DATA SUPPLIED: Begin

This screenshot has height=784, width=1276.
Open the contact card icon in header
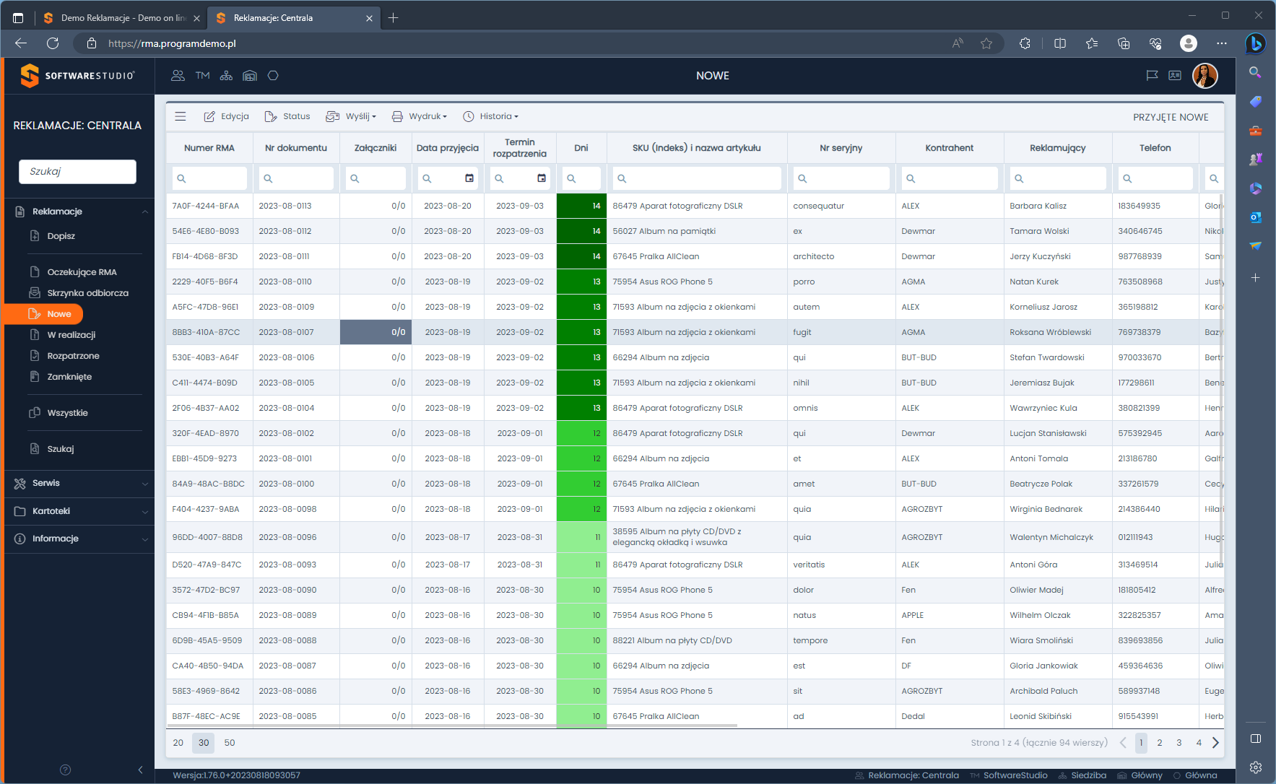1175,76
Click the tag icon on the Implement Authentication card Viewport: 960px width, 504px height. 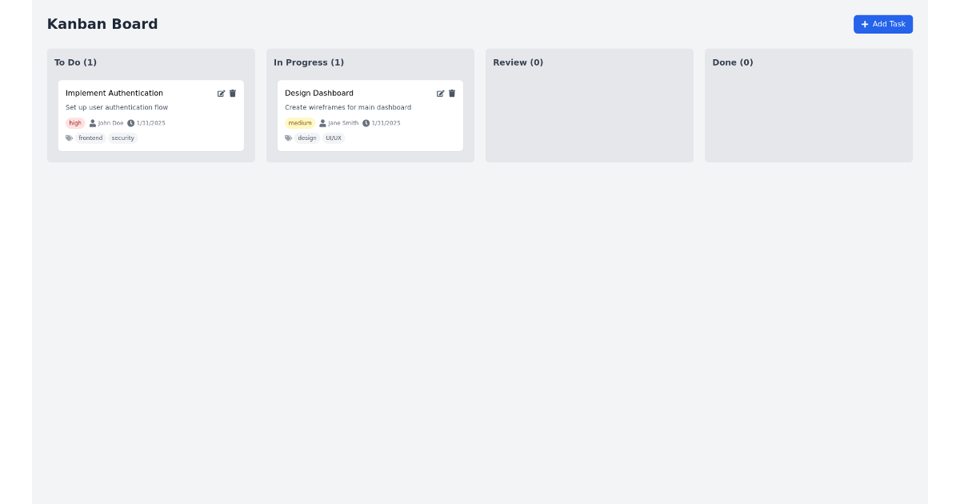69,138
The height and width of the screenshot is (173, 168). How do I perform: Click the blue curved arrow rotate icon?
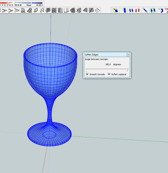pyautogui.click(x=161, y=10)
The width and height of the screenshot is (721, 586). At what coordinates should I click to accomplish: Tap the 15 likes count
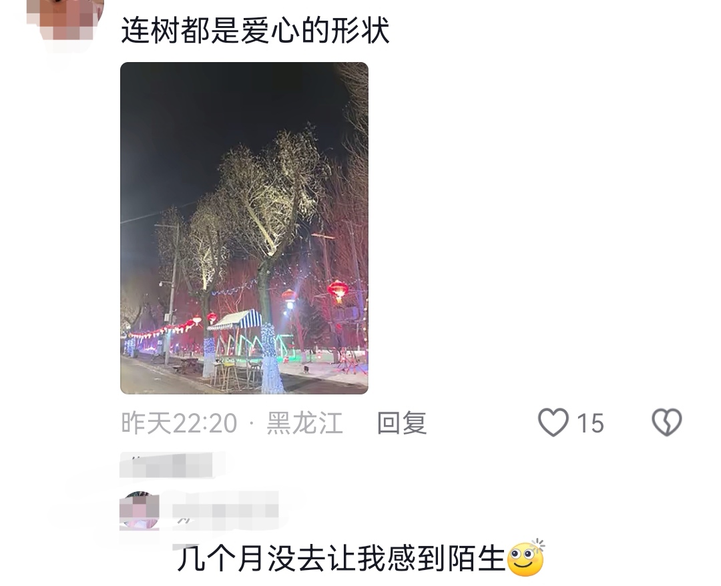pos(590,423)
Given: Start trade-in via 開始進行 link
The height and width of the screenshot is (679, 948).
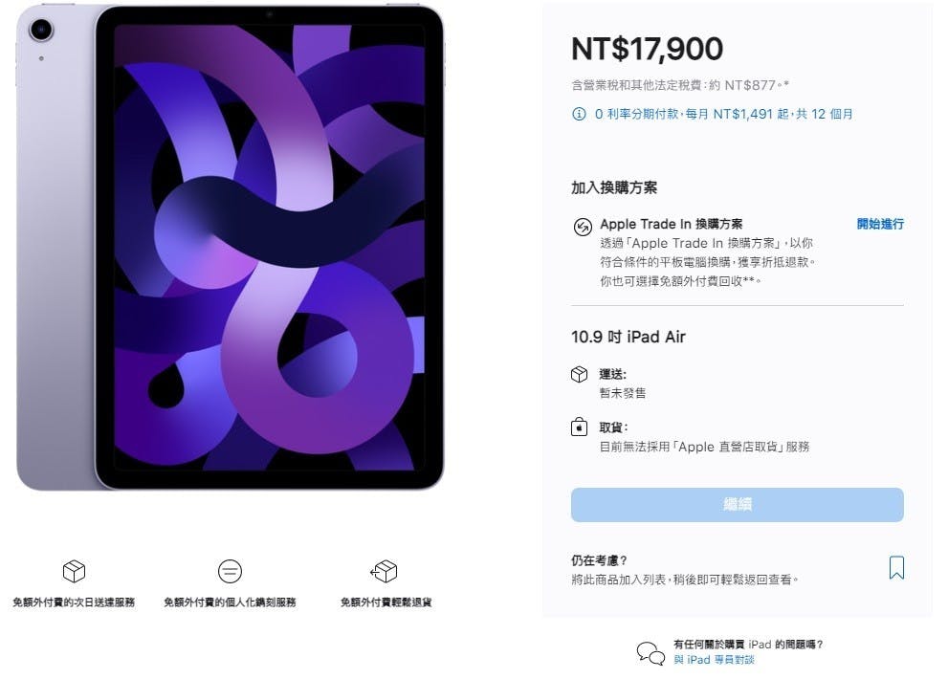Looking at the screenshot, I should (880, 224).
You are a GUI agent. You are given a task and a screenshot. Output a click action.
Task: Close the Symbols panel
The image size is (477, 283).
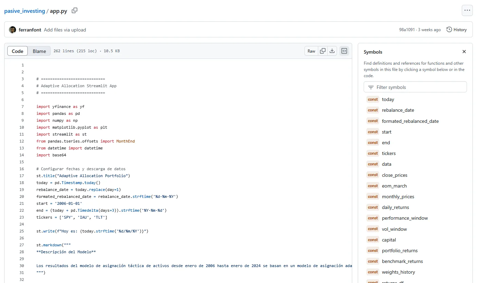pyautogui.click(x=464, y=52)
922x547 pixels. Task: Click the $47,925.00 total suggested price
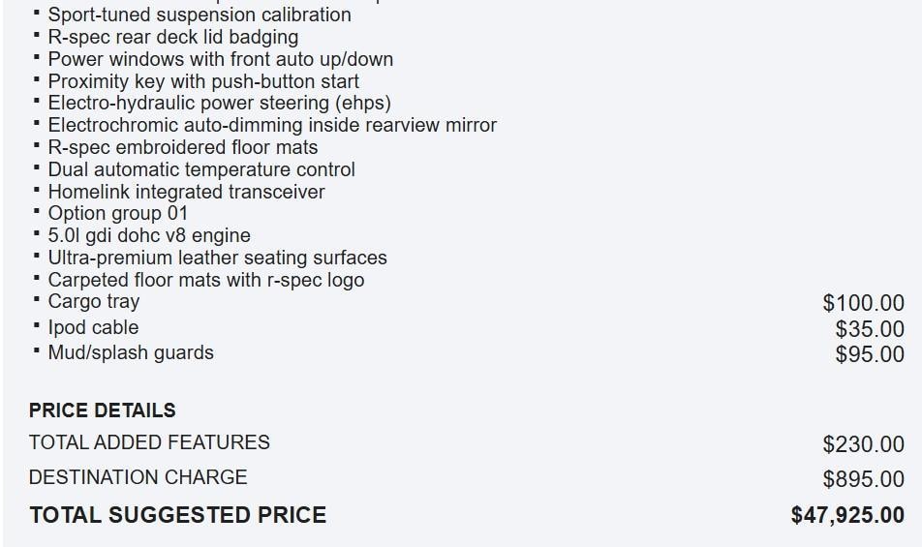coord(847,515)
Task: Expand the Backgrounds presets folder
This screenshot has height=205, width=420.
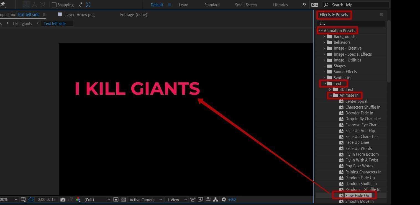Action: [324, 37]
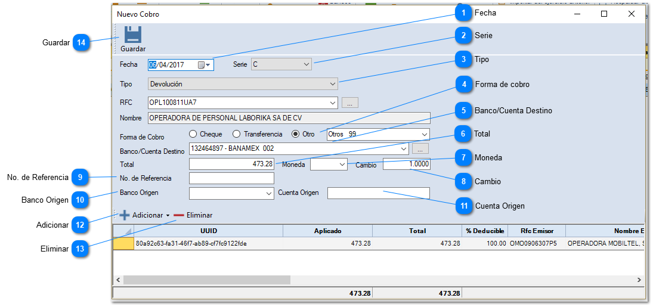The image size is (653, 307).
Task: Click the left arrow of horizontal scrollbar
Action: click(118, 280)
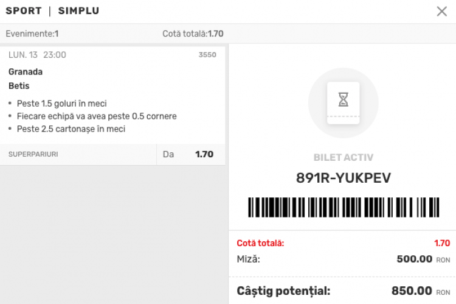Click the SPORT header label
Screen dimensions: 456x304
24,12
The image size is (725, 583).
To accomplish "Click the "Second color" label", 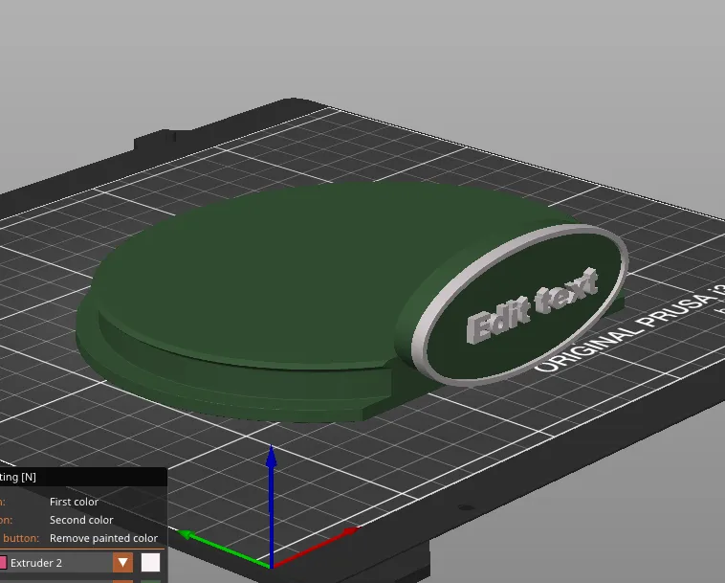I will 81,520.
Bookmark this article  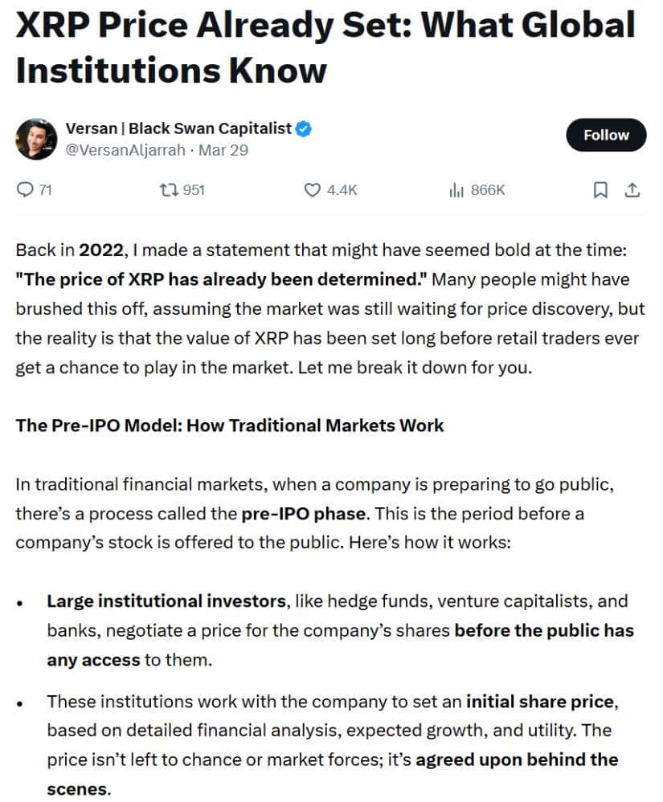(600, 189)

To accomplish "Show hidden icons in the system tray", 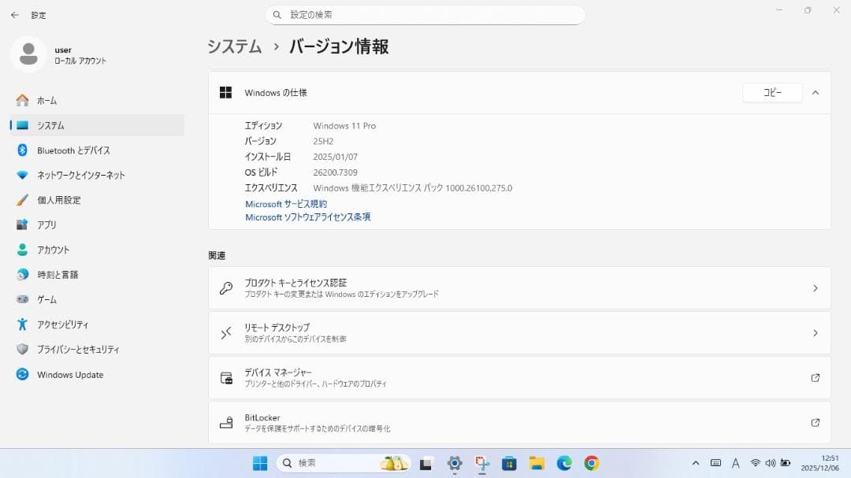I will (697, 463).
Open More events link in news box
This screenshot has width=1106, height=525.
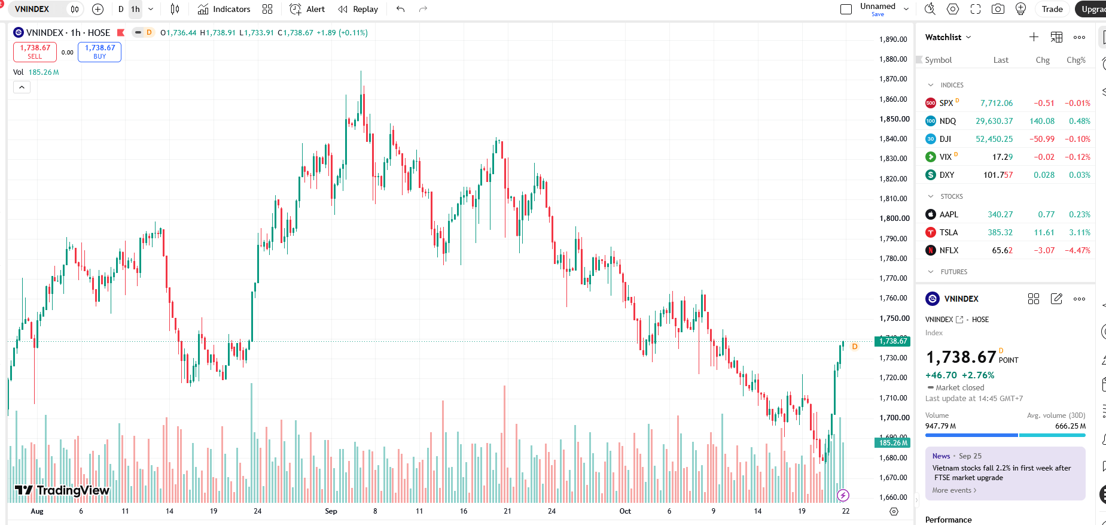click(954, 490)
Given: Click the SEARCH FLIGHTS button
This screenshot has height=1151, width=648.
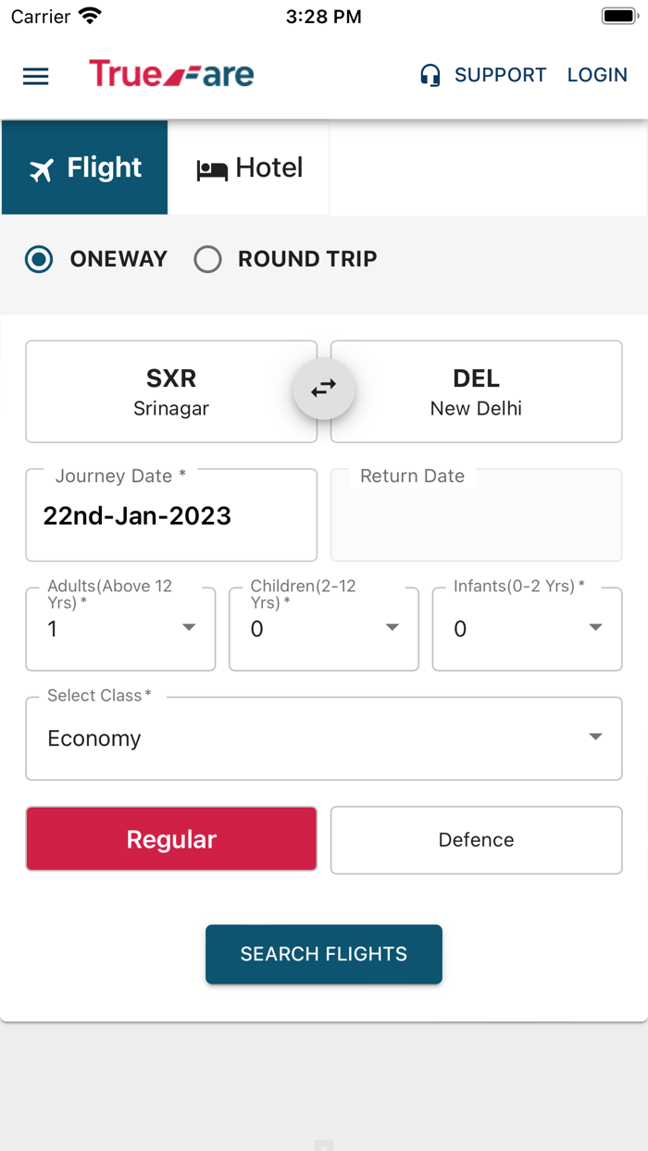Looking at the screenshot, I should click(x=323, y=954).
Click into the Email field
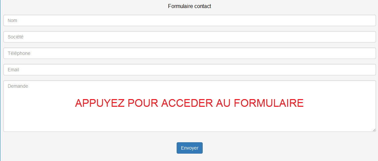Image resolution: width=378 pixels, height=161 pixels. 190,70
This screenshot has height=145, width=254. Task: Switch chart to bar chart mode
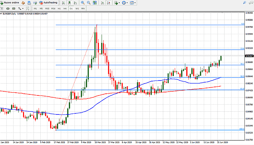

DATA SUPPLIED: End

▶ **WORK INSTRUCTION**: Go through the material and select each line with the string "link" in it.

▶ **ANSWER TO THIS EXERCISE**:
Given: Start trade-in via 開始進行 link
Open More events link in news box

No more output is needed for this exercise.